Cette fois, les Philadelphia Eagles, vainqueurs du Super Bowl en février, devraient se rendre à la Maison Blanche. « Je sais qu’il y a eu beaucoup de “fake news” à propos d’une invitation qui n’aurait pas été envoyée ou qui aurait été envoyée. Nous voulons rectifier les faits. Nous avons envoyé une invitation, qu’ils ont acceptée avec enthousiasme, et vous les verrez ici le 28 avril », a déclaré la porte-parole de Donald Trump, Karoline Leavitt, dans la soirée du mardi 11 mars. Une information confirmée par l’un des représentants de la franchise pennsylvanienne de football américain.
Depuis les années Reagan (1981-1989), la tradition outre-Atlantique veut que les équipes sacrées dans des compétitions majeures célèbrent leur titre dans le cadre d’une rencontre avec le président des Etats-Unis, à Washington. Cependant, lors du premier passage du chef de file du mouvement MAGA (Make America great again, « rendre sa grandeur à l’Amérique ») dans le bureau Ovale, plusieurs d’entre elles avaient dérogé à la règle : la sélection féminine de football lauréate de la Coupe du monde 2019, les différents champions NBA entre 2017 et 2020… et les Philadelphia Eagles, après leur succès lors du Super Bowl, en février 2018.
A l’époque, une majorité de ses joueurs avaient décidé de se faire porter pâle, provoquant l’ire de Donald Trump. Dénonçant un manque de patriotisme, celui-ci avait annulé son invitation. Le contexte ? Une épreuve de force autour de l’hymne national, alors que, dans le sillage du joueur des San Francisco 49ers, Colin Kaepernick, plusieurs athlètes américains avaient refusé de se lever lors du Star-Spangled Banner (la bannière étoilée) en signe de protestation contre le racisme et les violences policières.
Au cours du premier mandat du magnat de l’immobilier (2017-2021), de nombreuses personnalités du milieu du sport avaient publiquement pris la parole pour dénoncer sa politique. « Le président est méprisant vis-à-vis d’une partie de la société (…) De moi, des gens comme moi. Des gens de couleur. Le chef de l’Etat a pour mission de prendre soin de tout le monde », avait, entre autres, fait valoir Megan Rapinoe, ouvertement lesbienne et très engagée dans la cause LGBTQ+.
« L’énorme pouvoir des athlètes »
Depuis son retour à la tête de l’Etat fédéral, le 20 janvier, Donald Trump a ordonné la fin des programmes de diversité, d’équité et d’inclusion à tous les niveaux de la société américaine, multiplié les attaques contre les personnes transgenres, vilipendé les immigrés, commencé à démanteler les agences fédérales… Mais là, aucune réaction ou presque.

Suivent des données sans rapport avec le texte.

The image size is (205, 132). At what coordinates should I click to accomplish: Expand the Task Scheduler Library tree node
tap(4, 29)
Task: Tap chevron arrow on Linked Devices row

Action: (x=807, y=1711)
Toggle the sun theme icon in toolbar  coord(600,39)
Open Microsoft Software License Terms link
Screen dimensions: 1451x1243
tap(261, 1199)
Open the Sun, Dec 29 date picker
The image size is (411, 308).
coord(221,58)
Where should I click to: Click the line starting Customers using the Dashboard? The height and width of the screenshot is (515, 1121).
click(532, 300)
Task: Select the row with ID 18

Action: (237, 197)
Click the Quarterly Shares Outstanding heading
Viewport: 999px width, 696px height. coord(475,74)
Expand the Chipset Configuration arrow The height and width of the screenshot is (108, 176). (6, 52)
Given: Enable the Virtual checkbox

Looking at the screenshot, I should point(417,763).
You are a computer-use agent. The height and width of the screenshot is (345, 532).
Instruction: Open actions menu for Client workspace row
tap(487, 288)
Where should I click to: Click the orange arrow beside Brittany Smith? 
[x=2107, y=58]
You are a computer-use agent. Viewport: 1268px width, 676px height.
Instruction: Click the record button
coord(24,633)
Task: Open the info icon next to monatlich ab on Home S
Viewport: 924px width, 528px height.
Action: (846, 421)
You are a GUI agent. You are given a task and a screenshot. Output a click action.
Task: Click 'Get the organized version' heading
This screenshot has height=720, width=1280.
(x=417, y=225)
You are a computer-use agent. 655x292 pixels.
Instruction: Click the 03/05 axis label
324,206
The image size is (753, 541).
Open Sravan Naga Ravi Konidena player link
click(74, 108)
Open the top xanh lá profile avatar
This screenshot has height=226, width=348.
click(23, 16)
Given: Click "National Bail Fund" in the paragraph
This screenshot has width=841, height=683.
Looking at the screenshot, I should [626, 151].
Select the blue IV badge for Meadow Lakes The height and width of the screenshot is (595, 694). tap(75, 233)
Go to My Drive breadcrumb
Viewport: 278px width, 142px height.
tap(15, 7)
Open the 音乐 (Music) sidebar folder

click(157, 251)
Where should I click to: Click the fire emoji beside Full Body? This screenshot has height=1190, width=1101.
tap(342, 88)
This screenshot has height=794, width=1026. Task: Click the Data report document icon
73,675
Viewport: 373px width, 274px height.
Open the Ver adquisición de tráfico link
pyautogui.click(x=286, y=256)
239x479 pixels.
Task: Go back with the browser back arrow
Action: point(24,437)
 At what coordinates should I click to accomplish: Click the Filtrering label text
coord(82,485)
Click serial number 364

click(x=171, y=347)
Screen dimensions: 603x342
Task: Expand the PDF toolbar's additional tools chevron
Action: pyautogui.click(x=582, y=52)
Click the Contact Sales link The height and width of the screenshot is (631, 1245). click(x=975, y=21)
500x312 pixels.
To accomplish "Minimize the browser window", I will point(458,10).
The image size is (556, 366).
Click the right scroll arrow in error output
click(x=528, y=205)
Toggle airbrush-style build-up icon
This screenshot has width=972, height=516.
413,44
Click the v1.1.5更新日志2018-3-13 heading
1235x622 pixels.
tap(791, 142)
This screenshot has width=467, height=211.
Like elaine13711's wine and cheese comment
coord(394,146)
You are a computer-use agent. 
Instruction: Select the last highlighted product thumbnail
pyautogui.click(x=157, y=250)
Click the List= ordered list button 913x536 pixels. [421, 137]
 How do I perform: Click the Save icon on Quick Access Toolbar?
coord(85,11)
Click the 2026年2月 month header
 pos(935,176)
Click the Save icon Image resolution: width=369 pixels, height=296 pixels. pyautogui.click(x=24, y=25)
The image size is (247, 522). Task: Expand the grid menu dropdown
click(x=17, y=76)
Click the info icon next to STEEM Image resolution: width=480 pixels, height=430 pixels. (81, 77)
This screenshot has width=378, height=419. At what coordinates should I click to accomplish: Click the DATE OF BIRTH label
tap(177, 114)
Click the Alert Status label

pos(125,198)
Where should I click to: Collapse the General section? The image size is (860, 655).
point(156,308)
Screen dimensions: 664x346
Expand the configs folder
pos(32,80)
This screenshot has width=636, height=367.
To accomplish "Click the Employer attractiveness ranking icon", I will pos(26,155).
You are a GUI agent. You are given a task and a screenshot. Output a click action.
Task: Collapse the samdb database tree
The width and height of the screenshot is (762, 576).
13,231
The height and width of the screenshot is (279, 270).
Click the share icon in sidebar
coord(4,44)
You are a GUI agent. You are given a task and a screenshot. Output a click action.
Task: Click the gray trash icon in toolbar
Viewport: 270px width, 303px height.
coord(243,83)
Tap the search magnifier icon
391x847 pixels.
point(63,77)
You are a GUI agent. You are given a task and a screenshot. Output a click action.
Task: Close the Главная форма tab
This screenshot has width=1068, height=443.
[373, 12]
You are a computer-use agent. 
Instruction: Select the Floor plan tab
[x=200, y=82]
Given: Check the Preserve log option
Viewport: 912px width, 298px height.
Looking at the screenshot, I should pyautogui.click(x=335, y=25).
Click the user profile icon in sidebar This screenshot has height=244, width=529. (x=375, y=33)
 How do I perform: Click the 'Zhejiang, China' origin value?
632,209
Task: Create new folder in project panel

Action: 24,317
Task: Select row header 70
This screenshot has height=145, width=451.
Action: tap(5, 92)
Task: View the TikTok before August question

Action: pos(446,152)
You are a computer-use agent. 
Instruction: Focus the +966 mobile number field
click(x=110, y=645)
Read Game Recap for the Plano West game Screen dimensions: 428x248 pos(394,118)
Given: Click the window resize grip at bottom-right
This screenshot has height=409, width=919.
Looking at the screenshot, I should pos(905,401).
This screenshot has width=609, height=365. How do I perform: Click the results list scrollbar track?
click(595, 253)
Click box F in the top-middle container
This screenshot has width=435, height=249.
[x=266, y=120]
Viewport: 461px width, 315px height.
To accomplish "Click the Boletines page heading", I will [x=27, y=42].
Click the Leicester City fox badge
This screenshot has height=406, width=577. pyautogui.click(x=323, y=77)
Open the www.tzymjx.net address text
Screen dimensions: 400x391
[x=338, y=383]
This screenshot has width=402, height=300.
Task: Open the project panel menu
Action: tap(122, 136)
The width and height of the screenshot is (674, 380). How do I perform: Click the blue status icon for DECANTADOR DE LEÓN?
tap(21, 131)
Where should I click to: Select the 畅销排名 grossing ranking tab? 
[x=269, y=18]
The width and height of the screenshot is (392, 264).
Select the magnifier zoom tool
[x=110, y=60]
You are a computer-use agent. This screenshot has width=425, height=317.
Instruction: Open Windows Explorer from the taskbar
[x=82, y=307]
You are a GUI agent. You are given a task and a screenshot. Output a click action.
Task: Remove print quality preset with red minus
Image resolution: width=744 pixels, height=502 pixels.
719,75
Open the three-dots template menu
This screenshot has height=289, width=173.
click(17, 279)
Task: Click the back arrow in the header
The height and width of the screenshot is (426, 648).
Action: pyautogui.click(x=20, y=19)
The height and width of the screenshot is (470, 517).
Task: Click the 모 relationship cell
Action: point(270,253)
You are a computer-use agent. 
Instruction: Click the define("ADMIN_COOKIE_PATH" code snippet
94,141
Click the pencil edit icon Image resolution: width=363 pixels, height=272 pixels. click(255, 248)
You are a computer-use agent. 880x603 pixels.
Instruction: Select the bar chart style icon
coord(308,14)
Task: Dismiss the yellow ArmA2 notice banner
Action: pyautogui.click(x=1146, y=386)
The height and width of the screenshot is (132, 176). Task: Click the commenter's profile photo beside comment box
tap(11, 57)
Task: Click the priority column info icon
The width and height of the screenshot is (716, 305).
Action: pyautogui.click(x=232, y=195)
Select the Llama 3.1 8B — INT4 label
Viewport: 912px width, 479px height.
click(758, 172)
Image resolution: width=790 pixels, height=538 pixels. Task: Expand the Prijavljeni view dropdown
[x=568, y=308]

Il y a bien eu l’ancien footballeur américain Chris Kluwe, arrêté quelques heures, à la fin de février, en Californie, après une réunion du conseil municipal d’Huntington Beach pour avoir protesté contre l’installation d’une plaque acrostiche sur la devanture de la bibliothèque centrale de la ville. « Magical, Alluring, Galvanizing and Adventurous » (« magique, séduisant, galvanisant et aventureux »), en référence à MAGA, l’acronyme du mouvement du 47e président des Etats-Unis. Un mouvement « corrompu, indubitablement antidémocratique » et « explicitement nazi », avait déclaré le quadragénaire sur l’estrade.
Le sélectionneur américain de l’équipe masculine de football du Canada, Jesse Marsch, a, quant à lui, déploré la « rhétorique ridicule » du dirigeant qui présente à l’envi, ces dernières semaines, son voisin comme « le 51e Etat » du pays. « J’ai honte de l’arrogance et du mépris que nous avons affichés à l’égard de l’un de nos alliés historiques », a lancé le coach, regrettant le « climat polarisé, irrespectueux et désormais souvent haineux qui existe aux Etats-Unis ».
Interrogé par l’ex-pivot des Washington Wizards Etan Thomas pour le quotidien britannique The Guardian, au début de mars, Mahmoud Abdul-Rauf, ancienne figure de la NBA dans les années 1990, qui s’était illustré à l’époque par son refus d’écouter l’hymne national face au drapeau américain avant chaque match, insiste pourtant sur l’« énorme pouvoir des athlètes ». Dans le contexte actuel, plaide-t-il, il est « obligatoire » que ces derniers n’hésitent pas à s’élever contre les actions de Donald Trump et de son administration – « L’enjeu est trop important. » Toutefois, reconnaît-il, trop de gens, de tous les milieux, redoutent les conséquences d’une telle prise de position. Et de conclure : « Ils nous tiennent par la peur. »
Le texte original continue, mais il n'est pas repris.